10.All costs associated with the support of this representative body, development of the proposal, consultation with the community, the establishment of a Marine Reserve and MPA(s), and the associated monitoring program for a period of 10 years should be met by a mitigation fund.

11.To ensure the benefits associated with 4 years of ‘no take’ are not lost due to the resumption of fishing the current exclusion zone around the RENA should remain in place until a Marine Reserve is established or decision made not to approve a marine reserve application (whichever is first).  Please note that recreational fisherman in the Bay of Plenty have found alternative places to fish over the last 4 years and if a marine reserve was established at Astrolabe benefits would include ‘spillover’ to adjacent marine areas, i.e. fish and fish larvae increasing in both number and quality will move out of the ‘no take’ at Astrolabe to other areas which can be fished.

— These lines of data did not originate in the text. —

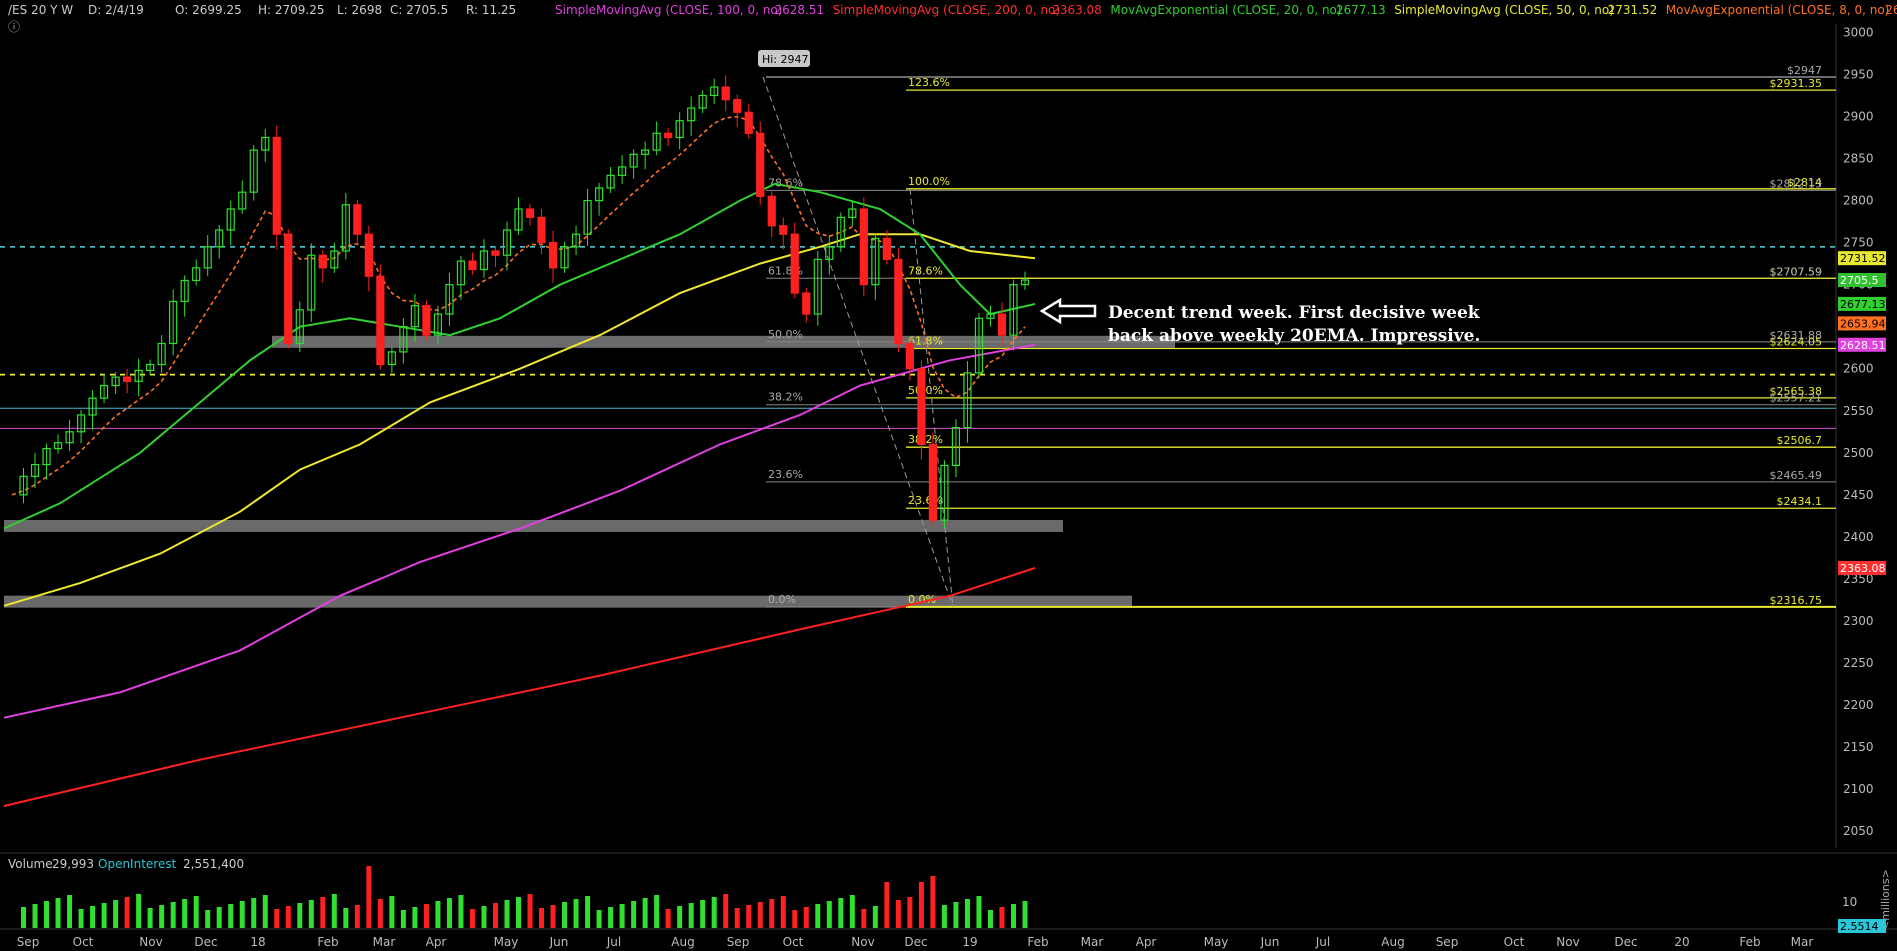 Image resolution: width=1897 pixels, height=951 pixels. I want to click on x-tick-14: Nov, so click(862, 942).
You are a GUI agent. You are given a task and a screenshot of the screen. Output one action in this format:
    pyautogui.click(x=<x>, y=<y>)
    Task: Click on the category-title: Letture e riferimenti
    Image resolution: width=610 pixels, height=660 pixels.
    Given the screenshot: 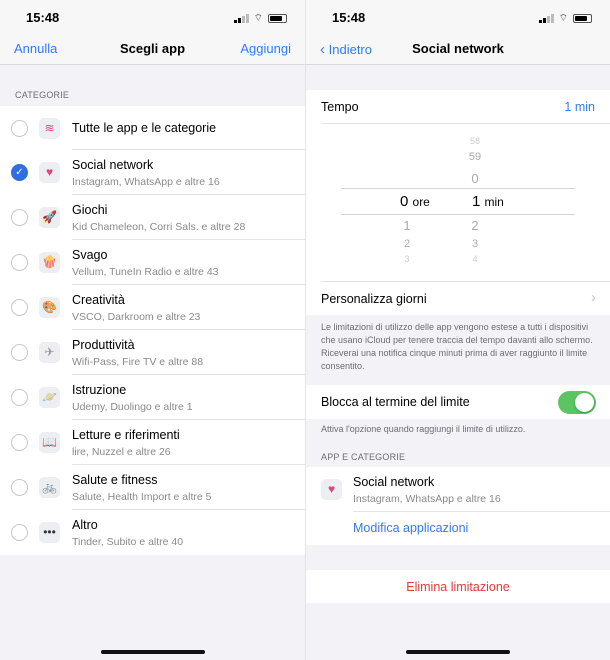 What is the action you would take?
    pyautogui.click(x=126, y=435)
    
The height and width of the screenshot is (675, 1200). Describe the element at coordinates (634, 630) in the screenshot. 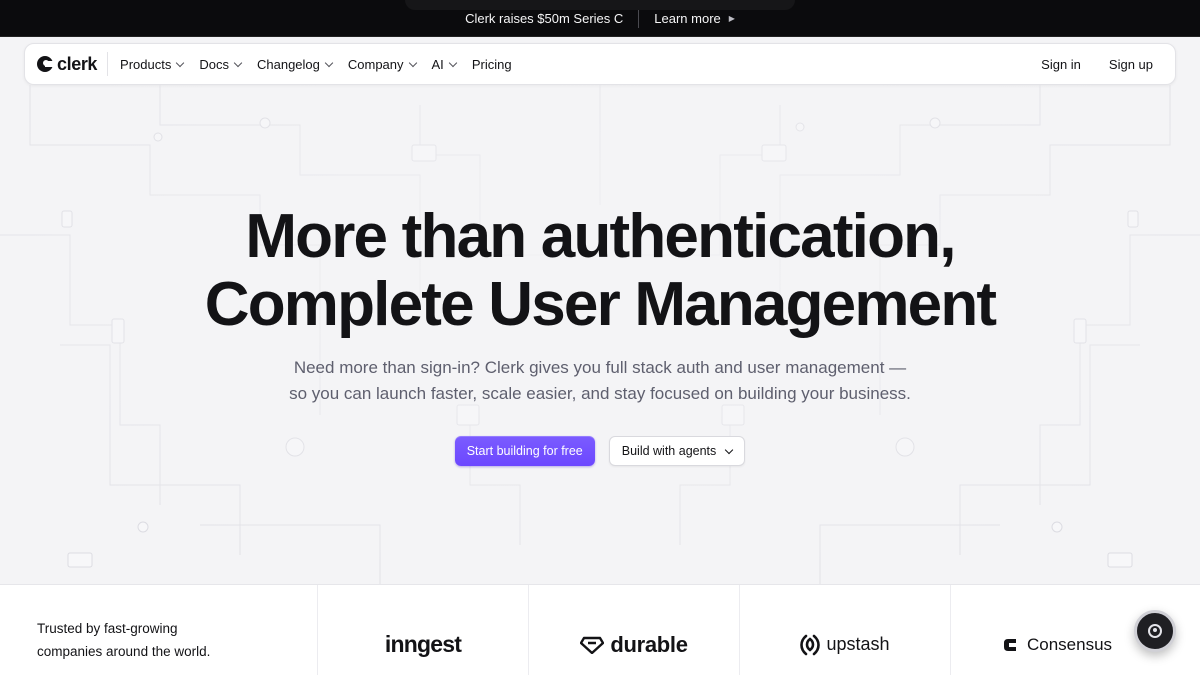

I see `customer-logo-durable: durable` at that location.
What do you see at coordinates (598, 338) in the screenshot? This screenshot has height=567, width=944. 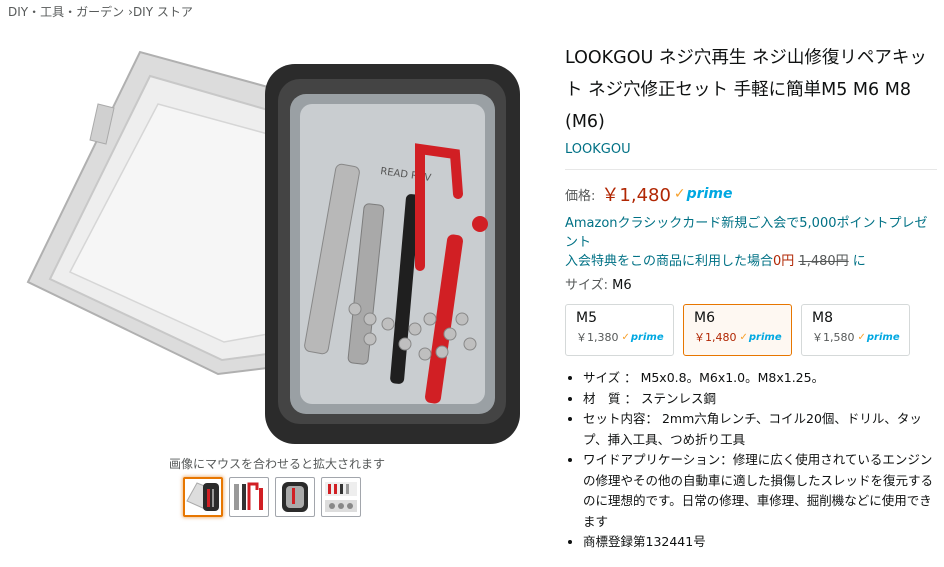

12.The establishment of a marine reserve and MPA’s at Astrolabe and Motiti Island would support the national goal in the Biodiversity Strategy 2000 for 10% of the territorial sea to be in MPAs effective for protection of biodiversity. This policy should apply regionally as well as nationally.  Currently the only two marine reserves in the Bay of Plenty (Tuhua / Mayor Island and Te Paepae o Aotea / Volkner Rocks), total approximately 0.1% of the Territorial Sea of the Bay.

13.Condition 2 is the establishment and funding of a Bay of Plenty (BOP) Coastal Ecosystem Restoration Project.  This project builds on and joins together the existing shorebird and coastal protection being undertaken by community volunteers, eNGO’s, Iwi, DOC, Regional and District Councils.  Many of these existing projects received funding from the Rena Long-Term Environmental Recovery Plan.

14.All costs associated with the BOP Coastal Ecosystem Restoration Project for a period of 10 years should be met by the mitigation fund. This would equate to approximately 1 million dollars.

15.Please note that the current draft conditions as identified in the expert conferencing statement do not provide specifically for the establishment of a Marine Protection Forum or Coastal Ecosystem Restoration Project.